My wife and I take weekend trips to the Fox Valley area on a frequent basis; we both grew up there and still have family and friends in the area. If we make our way back at a leisurely pace, listening to WMMM 105.5 FM as we approach Madison, we encounter the eTown radio program--by far, the most stultifying, sleep-inducing radio program not airing on public radio.

eTown emanates from Boulder, Colorado; my admittedly anecdotal understanding of spelling tells me that Boulder doesn't start with "e," so I don't know what town is "eTown." I'm not sure that I've ever heard anything interesting on eTown, except for one show wherein I first heard Flobots. But we're talking years here.

I really thought, last weekend, that eTown aired earlier than 9 PM, and that Triple M had scuttled the snoozer of a show in favor of DJ-less standard programming. I was ecstatic. There was some actual good music (I think I heard Beatles and maybe Ray Lamontagne), and no droning chatter about folksy acts touring through Colorado.

Contrast this with the weekends that we spend in Madison. By the time Sunday rolls around, I've watched a lot of football, and probably done a good bit of housework and errand-running. What I want is meat. Caloriffic meat with plenty of caramelized proteiny goodness. And barbecue is the preferred method of delivery for said meatcandy.

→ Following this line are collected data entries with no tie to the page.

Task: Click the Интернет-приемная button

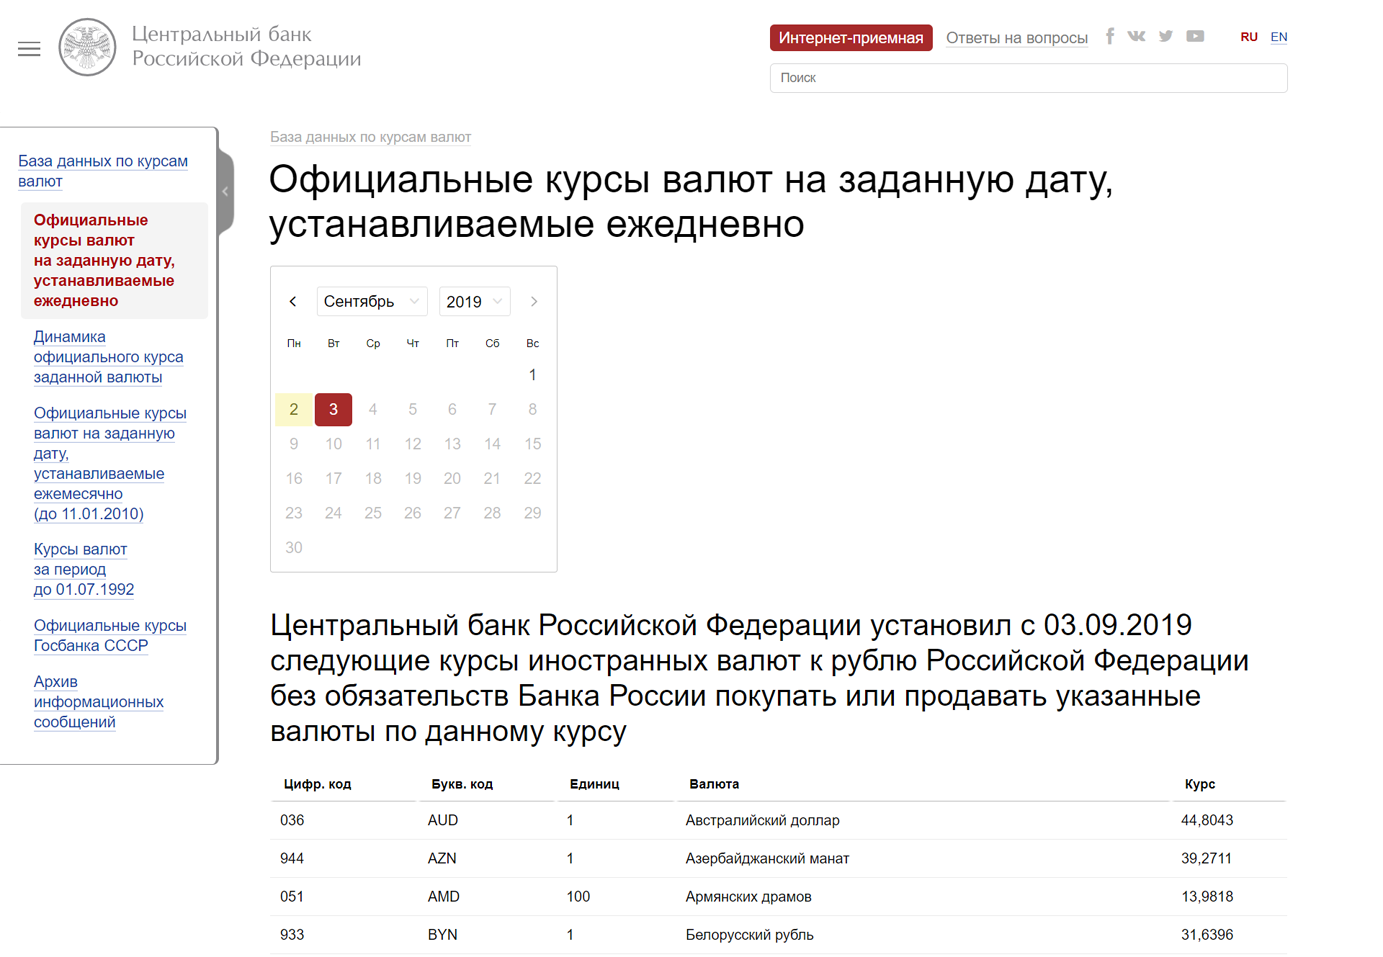Action: (850, 38)
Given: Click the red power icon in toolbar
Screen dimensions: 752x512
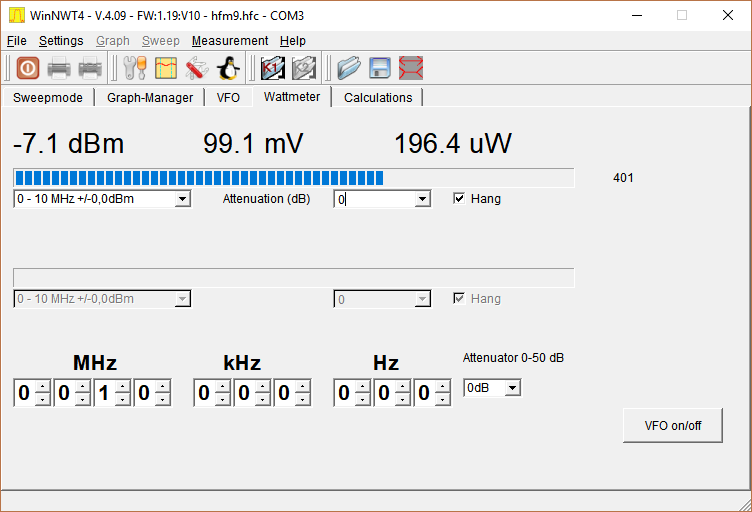Looking at the screenshot, I should point(28,68).
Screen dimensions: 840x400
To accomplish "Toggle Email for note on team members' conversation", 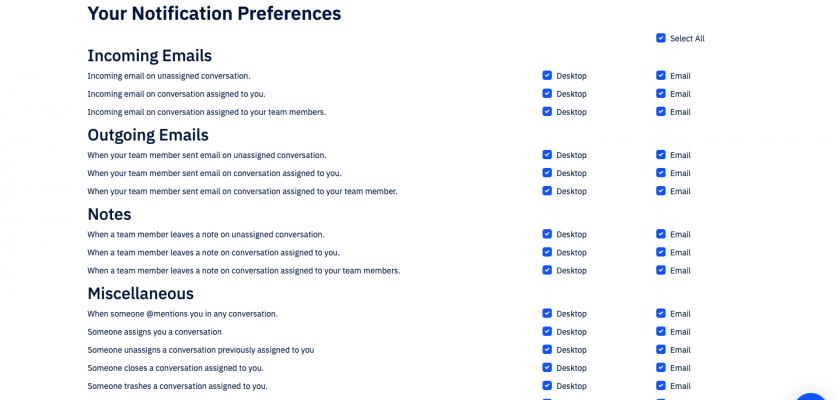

Sadly, there's a trend in Madison barbecue--at least the barbecue that's in my usual orbit--that stymies my dreams of Sunday smokiness.

There are six barbecue joints in Madison (seven if you count Famous Dave's, and my most recent experiences insist that I not), and three are closed on Sundays. The Haze, Brickhouse, Porky Pine Pete's, Papa Bear's (website currently non-functional), Smoky Jon's, and Fat Jacks. Haze, Pete's, and Papa Bear's are all closed on the day God rested. I'll grant that barbecue is the food item perhaps most directly attributable to the spark of the divine in all of us, but that doesn't mean 'cue-doers need to take the seventh day off, too.

My Sundays need a jumpstart. Mediocre music and limited barbecue--this is not a good way to close out the weekend. To address this woeful situation, I have a two-part proposal.

1) More barbecue, obviously. The Haze is the most urban, and incidentally also the most financially secure (considering the association with Shinji Muramoto's restaurant empire). Porky Pine Pete's and Papa Bear's are slightly more removed from the main drag, but only just. And since Papa Bear's is just down the road from my 'hood, I'm constantly faced with driving past a dark storefront on Sundays; it's pretty depressing. Just four hours of business. 4-8 PM, something like that. I'd be happy!

2) More blues. Y'see, Triple M has a secondary HD Radio channel called The Delta, and it's an all-blues channel. I can't think of a better soundtrack to Sunday afternoon and evening than a few hours of non-stop blues. It'd be a good promo for their HD product, which--I can't help but suspect--is probably still pretty unknown. HD Radio is a bit of a boondoggle, but if people knew they could get 24-hour blues with 105.5-2, they might be more inclined to give it a shot.

Tell me a hot summer evening, or a brisk fall night, or even a snow-clogged January Sunday, wouldn't be infinitely better with a double shot of more blues and more barbecue. Triple M? Pit masters of Madison? Let's remember Sunday, and keep it smoky.